Back to the future as Libs change the bench

FEDERAL opposition leader Tony Abbott named his front bench earlier this week, giving the country a taste of who he thinks will play the key roles in his attack on Kevin Rudd’s government.

One of the most important portfolios under the current circumstances will be climate action, environment and heritage, which are now the responsibilities of Greg Hunt.

Mr Hunt was previously the environment spokesman but was somewhat sidelined under former leader Malcolm Turnbull, who wanted an amended version of the government’s emissions trading scheme and appointed Ian Macfarlane as his chief negotiator.

Mr Macfarlane has been shifted to a less high-profile role as infrastructure and water spokesman, but he is assisted by up-and-comer Cory Bernardi. Mr Bernardi has scored the position of parliamentary secretary for infrastructure and population policy as well as the important role of parliamentary secretary assisting the leader of the opposition.

Two other key appointments reflect the conservative nature of Mr Abbott’s strategy.

Firstly, outspoken National Party senator, Barnaby Joyce, has been promoted to the front bench as the spokesman for finance and debt reduction, the latter being a key issue identified by the previous Liberal leadership.

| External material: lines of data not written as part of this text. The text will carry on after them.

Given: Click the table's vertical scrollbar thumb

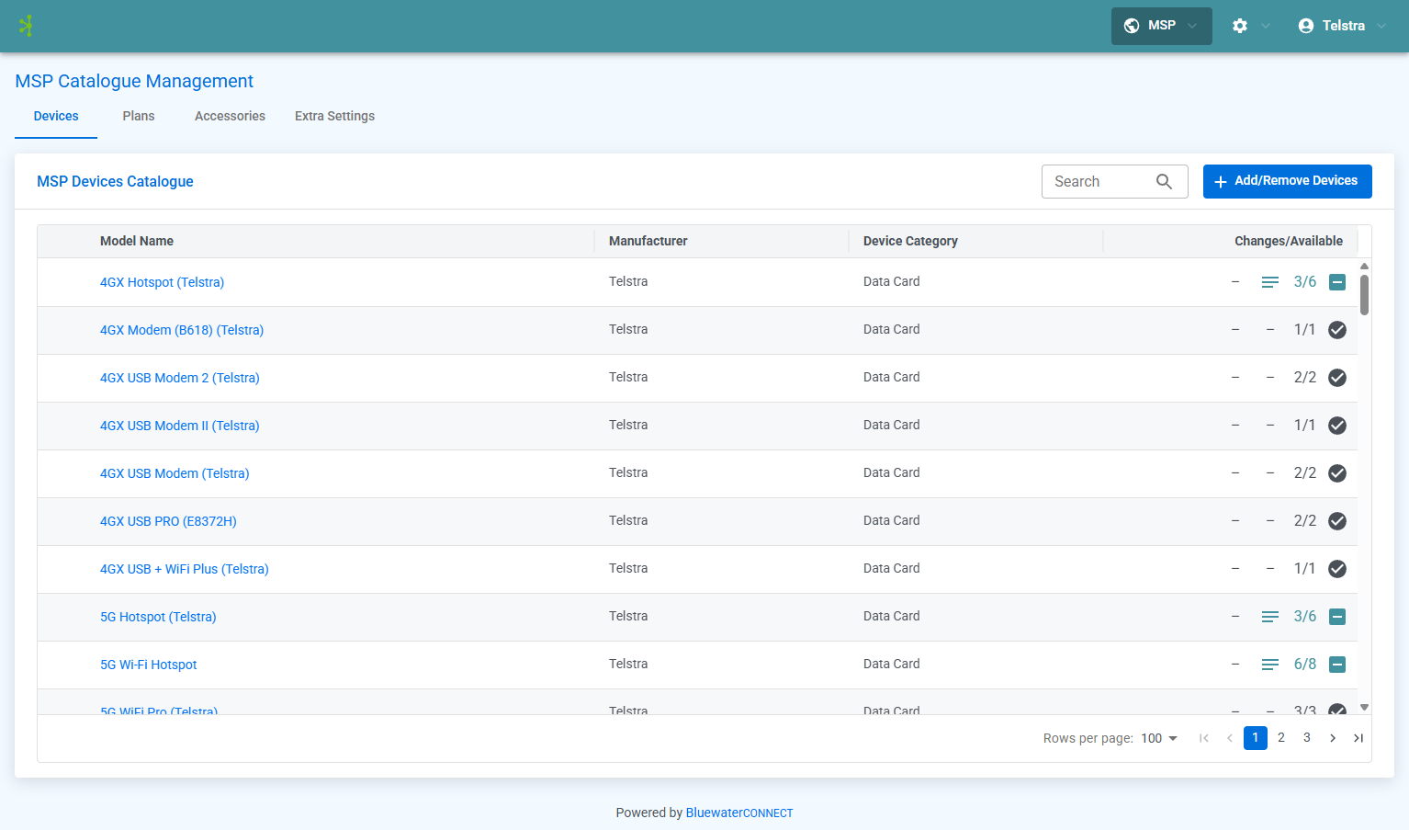Looking at the screenshot, I should pos(1364,295).
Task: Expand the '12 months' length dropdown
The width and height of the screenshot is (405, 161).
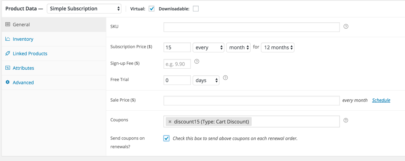Action: point(278,47)
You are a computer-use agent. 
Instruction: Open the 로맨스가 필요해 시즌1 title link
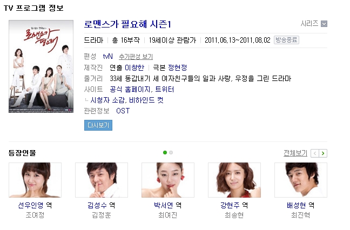127,24
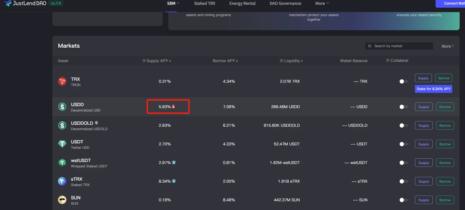Go to DAO Governance page

coord(285,3)
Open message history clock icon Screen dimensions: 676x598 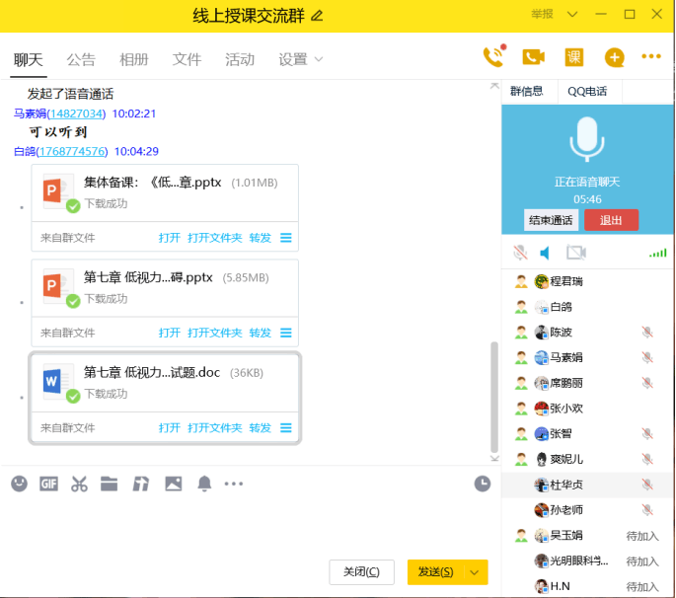482,484
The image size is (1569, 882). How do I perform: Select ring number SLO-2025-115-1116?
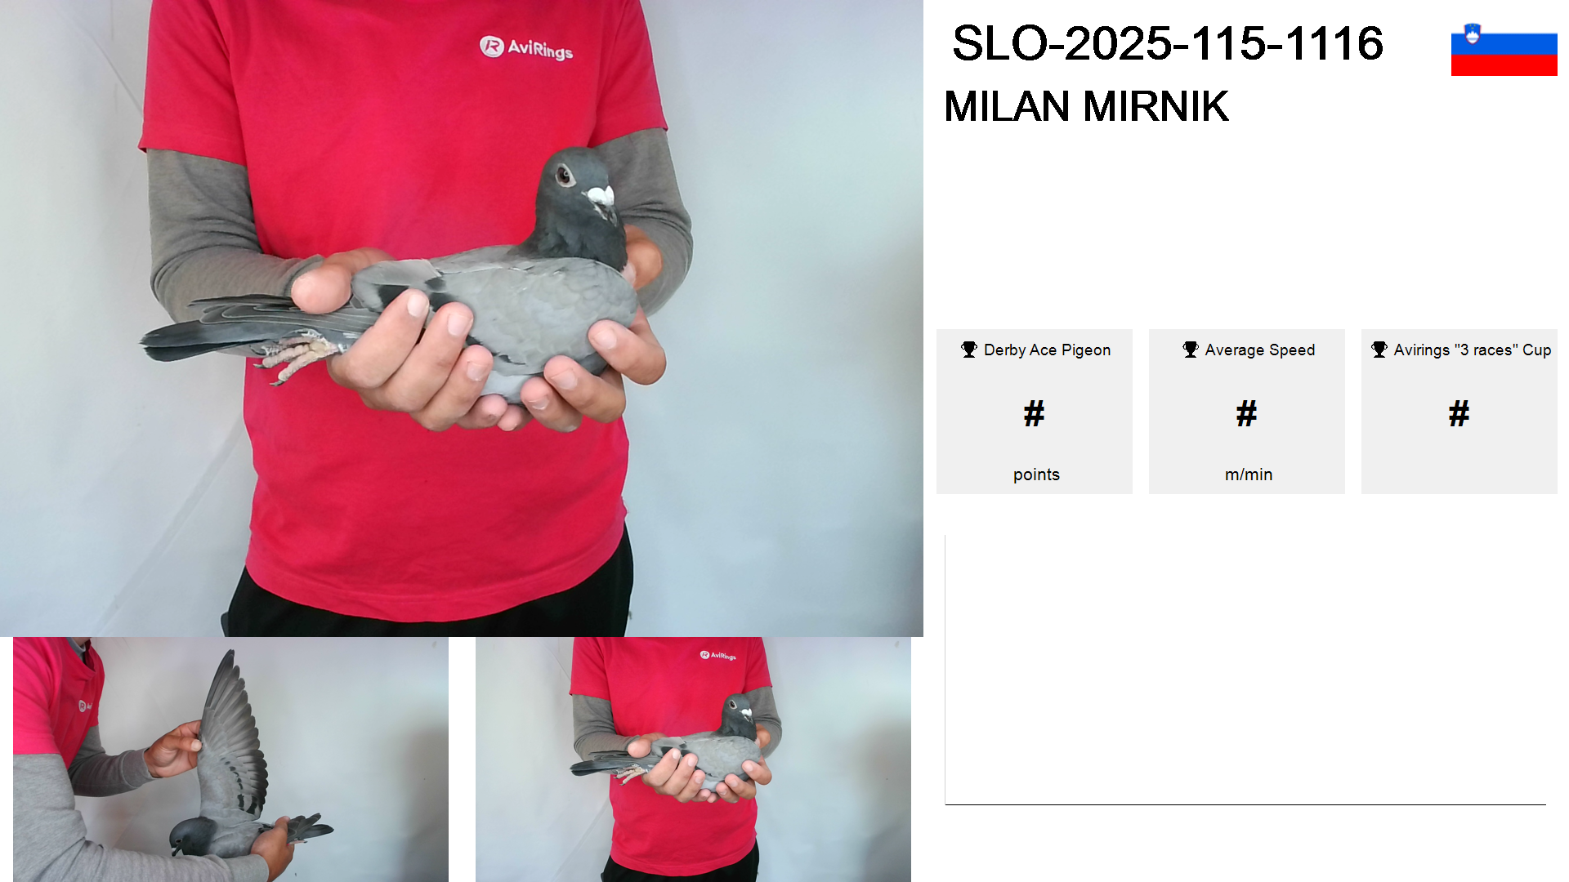pyautogui.click(x=1168, y=43)
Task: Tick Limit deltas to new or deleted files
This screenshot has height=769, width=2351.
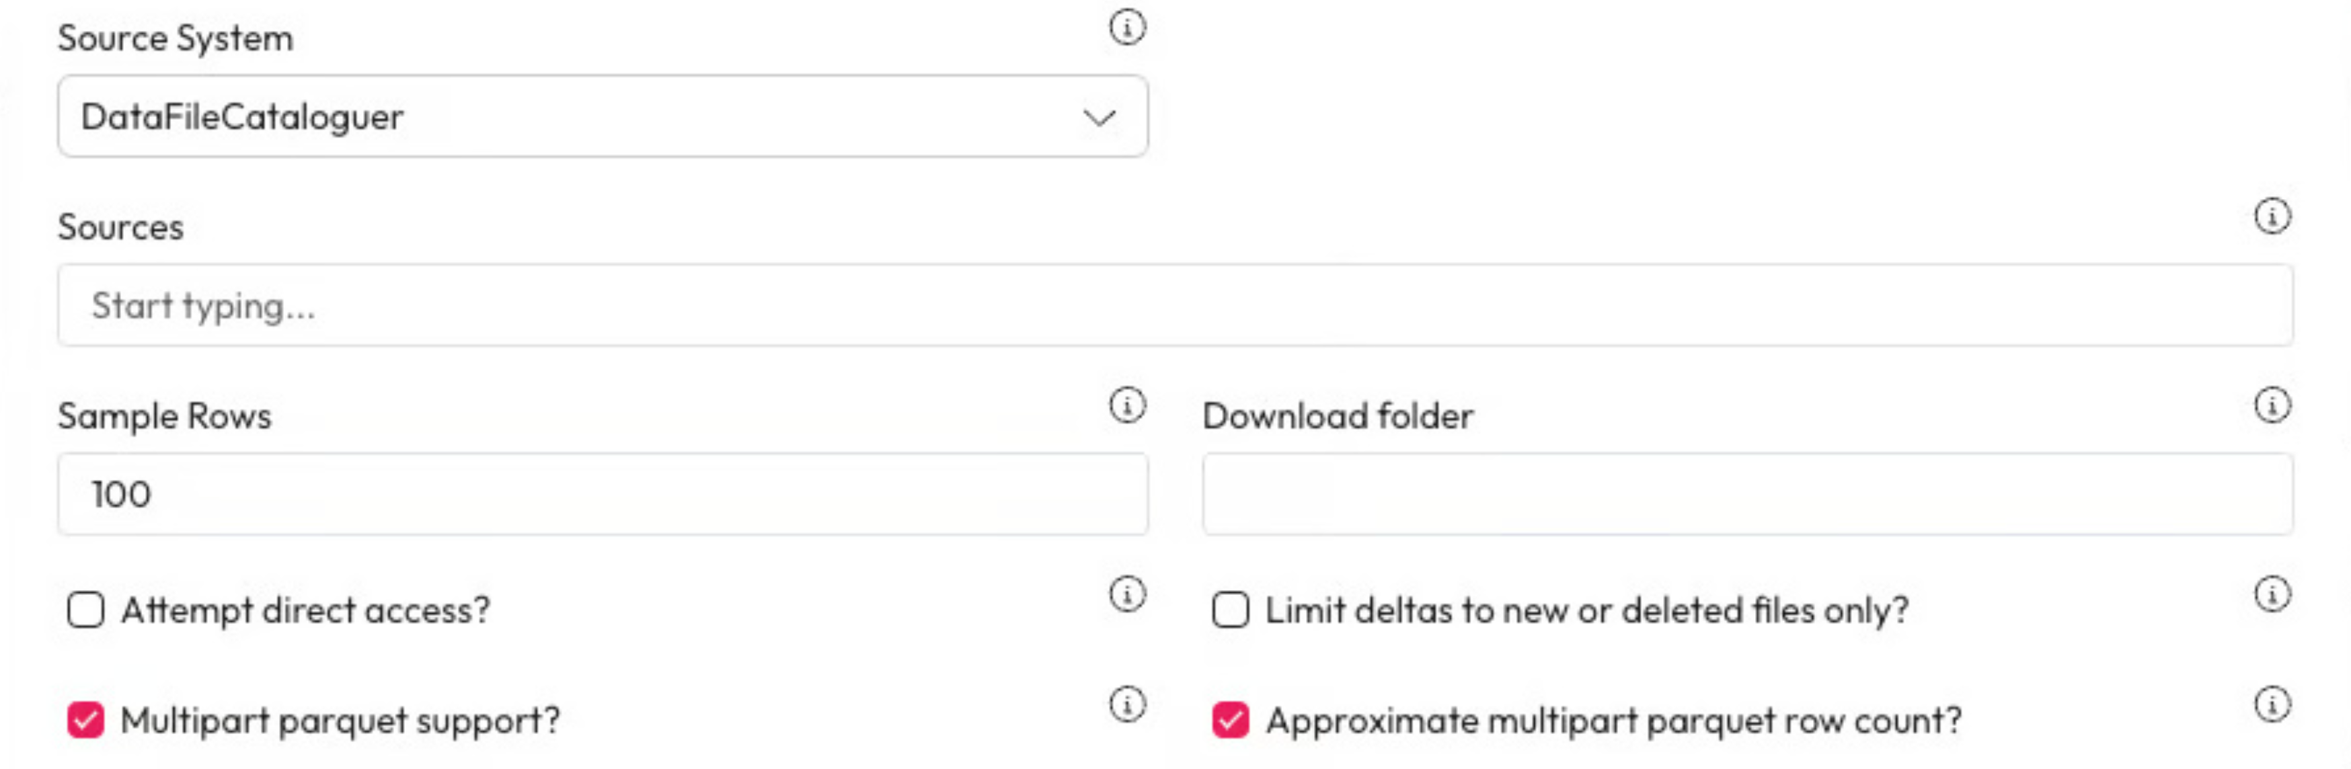Action: [1230, 609]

Senator Eric Abetz also has two key roles. Not only will he be opposition spokesman for employment and workplace relations, an area Mr Abbott seems keen to squabble over with the government, but he will also be handling climate change in the Senate.

A key figure in the Liberal’s reversal on support for the government’s emission trading scheme, Nick Minchin, has been named opposition spokesman for resources and energy. Mr Minchin is leader of the opposition in the Senate, backed up by Senator Abetz.

Among the Western Australians, Julie Bishop has retained the deputy leadership and foreign affairs. Ms Bishop is seen as a big winner from Mr Abbott’s leadership because she was viewed as likely to have faced demotion if Joe Hockey, who has been kept on as treasury spokesman, had won the leadership contest.

Another WA player to retain his role is Senator David Johnston, who is defence spokesman.

Michael Keenan is opposition spokesman for justice and customs and the lower house representative on employment and workplace relations, which is a step down from his previous role as employment and workplace relations spokesman.

A WA player seemingly within Senator Abetz’s area of responsibility is Mathias Cormann, who has stepped up to be made opposition spokesman for employment participation, apprenticeships and training.

Don Randall, who is to face former Labor state infrastructure and planning minister Alannah MacTiernan at the next election, is opposition parliamentary secretary for roads and transport.

Leading climate sceptic Dennis Jensen was apparently disappointed to not get a front bench position.

Chris Pyne is opposition spokesman for education, apprenticeships and training; George Brandis is shadow attorney-general; Peter Dutton, health and ageing spokesman; Warren Truss is responsible for trade, transport, regional development and local government; Kevin Andrews, is spokesman for families, housing and human services; and Andrew Robb is chairman of the coalition policy development committee.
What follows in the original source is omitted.